> INSTRUCTIONS TO FOLLOW: The records below are to be repeated in full, exactly as they are.

> EXTRACTED MATERIAL:
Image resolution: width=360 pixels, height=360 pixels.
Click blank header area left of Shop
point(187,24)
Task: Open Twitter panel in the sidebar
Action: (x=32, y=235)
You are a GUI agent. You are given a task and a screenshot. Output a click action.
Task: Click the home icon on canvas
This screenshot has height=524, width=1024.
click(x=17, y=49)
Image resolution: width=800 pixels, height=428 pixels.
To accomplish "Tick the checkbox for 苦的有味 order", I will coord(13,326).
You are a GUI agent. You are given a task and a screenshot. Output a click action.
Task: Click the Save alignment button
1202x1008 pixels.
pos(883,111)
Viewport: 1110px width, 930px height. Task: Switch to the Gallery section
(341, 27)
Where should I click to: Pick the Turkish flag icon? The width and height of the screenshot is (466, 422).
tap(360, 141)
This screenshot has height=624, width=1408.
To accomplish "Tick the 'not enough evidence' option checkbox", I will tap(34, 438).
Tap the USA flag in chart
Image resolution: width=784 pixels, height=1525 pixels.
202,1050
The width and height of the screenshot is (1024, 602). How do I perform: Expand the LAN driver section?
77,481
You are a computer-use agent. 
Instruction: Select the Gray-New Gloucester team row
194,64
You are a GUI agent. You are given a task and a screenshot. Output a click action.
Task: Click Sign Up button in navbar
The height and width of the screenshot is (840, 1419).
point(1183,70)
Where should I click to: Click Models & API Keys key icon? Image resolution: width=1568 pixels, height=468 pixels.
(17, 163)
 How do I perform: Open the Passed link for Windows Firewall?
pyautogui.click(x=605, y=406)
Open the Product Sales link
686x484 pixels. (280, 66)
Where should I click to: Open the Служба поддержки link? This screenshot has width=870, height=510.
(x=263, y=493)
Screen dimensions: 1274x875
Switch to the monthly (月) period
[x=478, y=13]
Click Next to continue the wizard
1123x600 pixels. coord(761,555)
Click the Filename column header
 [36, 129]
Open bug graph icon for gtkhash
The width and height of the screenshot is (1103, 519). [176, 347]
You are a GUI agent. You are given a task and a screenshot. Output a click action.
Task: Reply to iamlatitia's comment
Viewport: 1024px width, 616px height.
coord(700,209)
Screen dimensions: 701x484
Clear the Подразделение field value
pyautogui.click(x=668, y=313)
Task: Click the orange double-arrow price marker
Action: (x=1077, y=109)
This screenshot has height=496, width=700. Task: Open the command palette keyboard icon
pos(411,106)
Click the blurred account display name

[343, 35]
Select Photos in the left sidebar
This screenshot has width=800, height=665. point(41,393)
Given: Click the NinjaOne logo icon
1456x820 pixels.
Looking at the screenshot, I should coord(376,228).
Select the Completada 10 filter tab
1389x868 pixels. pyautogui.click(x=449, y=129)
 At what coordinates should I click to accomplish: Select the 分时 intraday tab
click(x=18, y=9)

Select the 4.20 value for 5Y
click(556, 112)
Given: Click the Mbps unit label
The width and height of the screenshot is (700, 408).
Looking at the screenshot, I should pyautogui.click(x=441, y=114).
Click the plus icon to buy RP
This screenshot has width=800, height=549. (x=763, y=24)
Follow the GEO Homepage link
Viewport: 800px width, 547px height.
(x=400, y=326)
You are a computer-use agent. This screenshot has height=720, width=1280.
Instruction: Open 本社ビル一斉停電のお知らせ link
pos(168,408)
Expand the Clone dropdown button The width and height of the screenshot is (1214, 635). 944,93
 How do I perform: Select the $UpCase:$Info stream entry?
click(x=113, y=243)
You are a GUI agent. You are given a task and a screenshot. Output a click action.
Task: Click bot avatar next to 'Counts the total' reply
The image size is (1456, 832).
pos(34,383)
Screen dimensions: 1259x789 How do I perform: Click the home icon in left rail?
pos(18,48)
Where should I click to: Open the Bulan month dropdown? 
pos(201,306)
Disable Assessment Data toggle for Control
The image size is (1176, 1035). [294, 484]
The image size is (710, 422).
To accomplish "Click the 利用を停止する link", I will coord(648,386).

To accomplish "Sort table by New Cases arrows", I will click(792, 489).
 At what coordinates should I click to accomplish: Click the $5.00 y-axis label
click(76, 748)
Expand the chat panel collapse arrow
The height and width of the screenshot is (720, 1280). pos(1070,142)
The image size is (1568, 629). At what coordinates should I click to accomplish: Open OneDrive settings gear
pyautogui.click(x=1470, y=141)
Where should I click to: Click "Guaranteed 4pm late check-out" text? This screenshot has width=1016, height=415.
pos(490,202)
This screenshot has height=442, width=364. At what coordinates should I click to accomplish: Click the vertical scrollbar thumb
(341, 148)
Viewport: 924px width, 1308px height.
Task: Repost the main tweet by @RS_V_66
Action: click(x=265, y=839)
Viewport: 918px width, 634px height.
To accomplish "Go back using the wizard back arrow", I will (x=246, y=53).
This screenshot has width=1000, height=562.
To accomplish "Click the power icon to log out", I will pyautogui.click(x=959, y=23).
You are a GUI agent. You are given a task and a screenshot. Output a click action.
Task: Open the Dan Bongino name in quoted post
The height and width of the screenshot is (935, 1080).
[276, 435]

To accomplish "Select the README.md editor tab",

> FINISHED TASK:
Image resolution: width=360 pixels, height=360 pixels.
Click blank header area left of Shop
point(187,24)
Task: Open Twitter panel in the sidebar
Action: (x=32, y=235)
You are a GUI agent. You are given a task and a screenshot. Output a click action.
Task: Click the home icon on canvas
This screenshot has height=524, width=1024.
click(x=17, y=49)
Image resolution: width=800 pixels, height=428 pixels.
To accomplish "Tick the checkbox for 苦的有味 order", I will coord(13,326).
You are a GUI agent. You are given a task and a screenshot. Output a click action.
Task: Click the Save alignment button
1202x1008 pixels.
pos(883,111)
Viewport: 1110px width, 930px height. Task: Switch to the Gallery section
(341, 27)
Where should I click to: Pick the Turkish flag icon? The width and height of the screenshot is (466, 422).
tap(360, 141)
This screenshot has height=624, width=1408.
To accomplish "Tick the 'not enough evidence' option checkbox", I will tap(34, 438).
Tap the USA flag in chart
Image resolution: width=784 pixels, height=1525 pixels.
202,1050
The width and height of the screenshot is (1024, 602). How do I perform: Expand the LAN driver section?
77,481
You are a computer-use agent. 
Instruction: Select the Gray-New Gloucester team row
194,64
You are a GUI agent. You are given a task and a screenshot. Output a click action.
Task: Click Sign Up button in navbar
The height and width of the screenshot is (840, 1419).
point(1183,70)
Where should I click to: Click Models & API Keys key icon? Image resolution: width=1568 pixels, height=468 pixels.
(17, 163)
 How do I perform: Open the Passed link for Windows Firewall?
pyautogui.click(x=605, y=406)
Open the Product Sales link
686x484 pixels. (280, 66)
Where should I click to: Open the Служба поддержки link? This screenshot has width=870, height=510.
(x=263, y=493)
Screen dimensions: 1274x875
Switch to the monthly (月) period
[x=478, y=13]
Click Next to continue the wizard
1123x600 pixels. coord(761,555)
Click the Filename column header
 [36, 129]
Open bug graph icon for gtkhash
The width and height of the screenshot is (1103, 519). [176, 347]
You are a GUI agent. You are given a task and a screenshot. Output a click action.
Task: Reply to iamlatitia's comment
Viewport: 1024px width, 616px height.
coord(700,209)
Screen dimensions: 701x484
Clear the Подразделение field value
pyautogui.click(x=668, y=313)
Task: Click the orange double-arrow price marker
Action: (x=1077, y=109)
This screenshot has height=496, width=700. Task: Open the command palette keyboard icon
pos(411,106)
Click the blurred account display name

[343, 35]
Select Photos in the left sidebar
This screenshot has width=800, height=665. point(41,393)
Given: Click the NinjaOne logo icon
1456x820 pixels.
Looking at the screenshot, I should coord(376,228).
Select the Completada 10 filter tab
1389x868 pixels. pyautogui.click(x=449, y=129)
 At what coordinates should I click to accomplish: Select the 分时 intraday tab
click(x=18, y=9)

Select the 4.20 value for 5Y
click(556, 112)
Given: Click the Mbps unit label
The width and height of the screenshot is (700, 408).
Looking at the screenshot, I should pyautogui.click(x=441, y=114).
Click the plus icon to buy RP
This screenshot has width=800, height=549. (x=763, y=24)
Follow the GEO Homepage link
Viewport: 800px width, 547px height.
(x=400, y=326)
You are a computer-use agent. This screenshot has height=720, width=1280.
Instruction: Open 本社ビル一斉停電のお知らせ link
pos(168,408)
Expand the Clone dropdown button The width and height of the screenshot is (1214, 635). 944,93
 How do I perform: Select the $UpCase:$Info stream entry?
click(x=113, y=243)
You are a GUI agent. You are given a task and a screenshot. Output a click action.
Task: Click bot avatar next to 'Counts the total' reply
The image size is (1456, 832).
pos(34,383)
Screen dimensions: 1259x789 How do I perform: Click the home icon in left rail?
pos(18,48)
Where should I click to: Open the Bulan month dropdown? 
pos(201,306)
Disable Assessment Data toggle for Control
The image size is (1176, 1035). [294, 484]
The image size is (710, 422).
To accomplish "Click the 利用を停止する link", I will coord(648,386).

To accomplish "Sort table by New Cases arrows", I will click(792, 489).
 At what coordinates should I click to accomplish: Click the $5.00 y-axis label
click(76, 748)
Expand the chat panel collapse arrow
The height and width of the screenshot is (720, 1280). pos(1070,142)
The image size is (1568, 629). At what coordinates should I click to accomplish: Open OneDrive settings gear
pyautogui.click(x=1470, y=141)
Where should I click to: Click "Guaranteed 4pm late check-out" text? This screenshot has width=1016, height=415.
pos(490,202)
This screenshot has height=442, width=364. At what coordinates should I click to accomplish: Click the vertical scrollbar thumb
(341, 148)
Viewport: 924px width, 1308px height.
Task: Repost the main tweet by @RS_V_66
Action: click(x=265, y=839)
Viewport: 918px width, 634px height.
To accomplish "Go back using the wizard back arrow", I will (x=246, y=53).
This screenshot has width=1000, height=562.
To accomplish "Click the power icon to log out", I will pyautogui.click(x=959, y=23).
You are a GUI agent. You are given a task and a screenshot. Output a click action.
Task: Open the Dan Bongino name in quoted post
The height and width of the screenshot is (935, 1080).
[276, 435]

To accomplish "Select the README.md editor tab",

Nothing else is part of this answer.